Sur le terrain, le Ministère de l’Agriculture et du Développement Rural (MINADER) multiplie des actions d’envergure. D’abord, la mise à la disposition des producteurs des semences améliorées et autres intrants agricoles. Dans ce sens, des conventions de partenariat ont été signées entre le MINADER et l’Institut de Recherche Agricole pour le Développement (IRAD). En ce qui concerne le maïs, pour l’année 2015, le MINADER compte distribuer pas moins de 900 tonnes de semences hybrides, dont les rendements à l’hectare sont évalués entre 8 et 10 tonnes. Pour ce qui est de la pomme de terre, 1100 tonnes seront distribuées aux producteurs cette même année. Une graine améliorée de pomme de terre produisant, selon les agronomes, 15 pommes de bonne qualité, il va sans dire que les récoltes s’en trouveront grandement améliorées. Le MINADER dispose en outre de 2,5 millions de vitro-plants de banane-plantains produits en laboratoire et à l’abri de tout virus. Enfin, pour faciliter l’accès aux bassins de production et une évacuation plus aisée des produits vers les marchés, le MINADER est également engagé dans les chantiers tels que la construction des magasins de stockage des récoltes, l’ouverture et l’entretien des pistes rurales.

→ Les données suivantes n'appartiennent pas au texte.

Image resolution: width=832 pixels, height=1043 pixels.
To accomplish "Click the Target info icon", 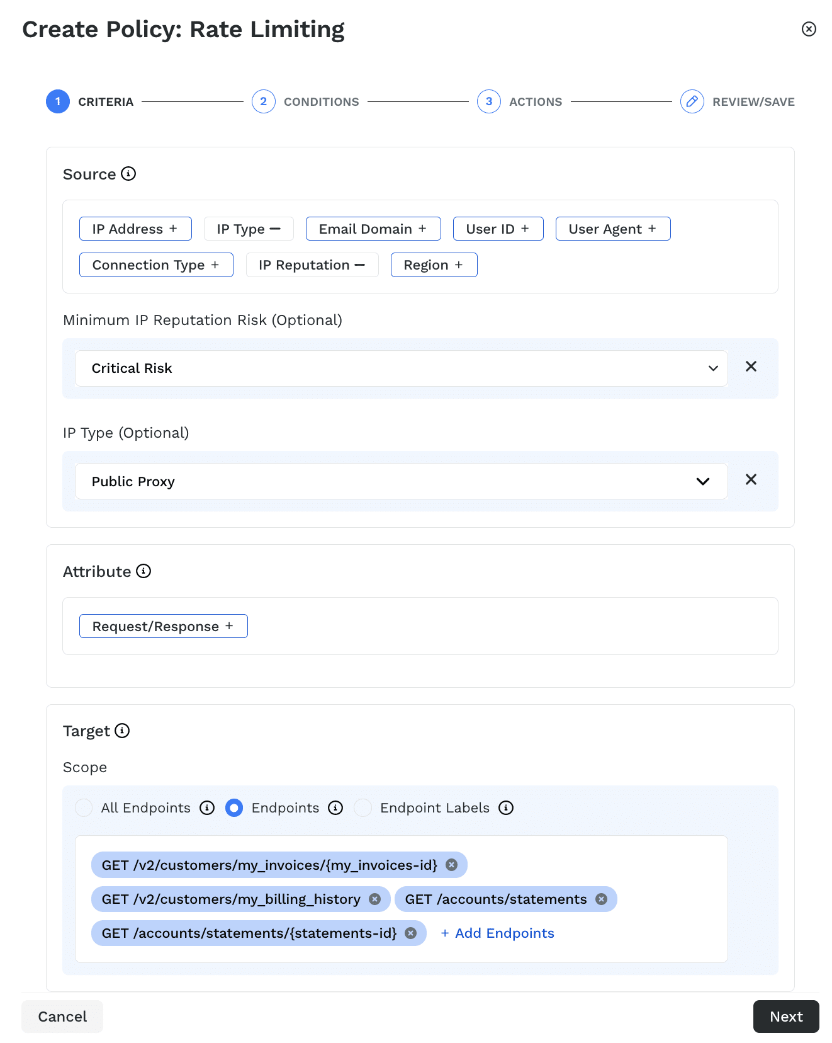I will click(x=122, y=731).
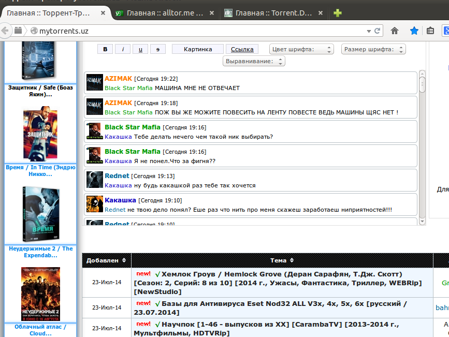This screenshot has width=449, height=337.
Task: Open a new tab with the plus icon
Action: pyautogui.click(x=337, y=13)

En ce qui concerne la promotion de l’accès aux innovations technologiques, le MINRESI promeut le renforcement de la liaison recherche-vulgarisation.

Ce ministère organise régulièrement des sessions de « l’Ecole paysanne », comme celle qui a eu lieu dans l’arrondissement de MEYOMESSI (Région du Sud), du 20 au 22 mars 2014. « L’Ecole paysanne » est une démarche qui participe à la promotion de la modernisation de l’agriculture au Cameroun, par le biais du transfert à la base des technologies issues des laboratoires de recherche. Cette activité rentre en droite ligne des principales missions du MINRESI, à savoir la valorisation, la vulgarisation et l’exploitation des résultats de recherches en liaison avec tous les secteurs de l’économie nationale et les organismes intéressés.

Le volet transformation n’est pas en reste. Dans ce cadre, l’un des exemples les plus parlants est celui de l’Unité semi-industrielle de transformation des ananas en jus, prévue dans le cadre de l’Agropole de production, de transformation et de commercialisation d’ananas, lancé le 6 août 2015, par le MINEPAT, dans la localité de Nlohé, Région du Littoral.

Nécessite d’amélioration des processus et des programmes

En matière de développement agricole et de souveraineté alimentaire, le Cameroun se porte bien et est mieux loti que la plupart des autres Etats sur la scène internationale. Il faut tout de même relever que certains aspects demeurent à améliorer dans ces secteurs.

Le premier niveau d’action pourrait consister en une meilleure organisation des paysans en coopératives locales et nationales car, le développement de ces forces productives présuppose une amélioration des rendements dans leurs activités. En effet, il est illusoire de penser que l’agriculteur peut produire, récolter, entreposer, transformer et vendre tout seul. La création d’une chaîne de professionnels de l’agriculture, qui amène les paysans à investir dans les produits semi-finis tout au moins, serait rentable pour ces derniers et bénéfique pour le pays tout entier.

Enfin, il faudrait penser à accélérer la réalisation de la restructuration technique de l’économie rurale, notamment à travers un investissement plus important dans les équipements collectifs. De ce fait, la livraison du complexe agro-industriel d’Ebolowa destiné principalement au montage et à la fabrication des équipements agricoles, réalisé à plus de 95%, reste vivement attendue de toute la population.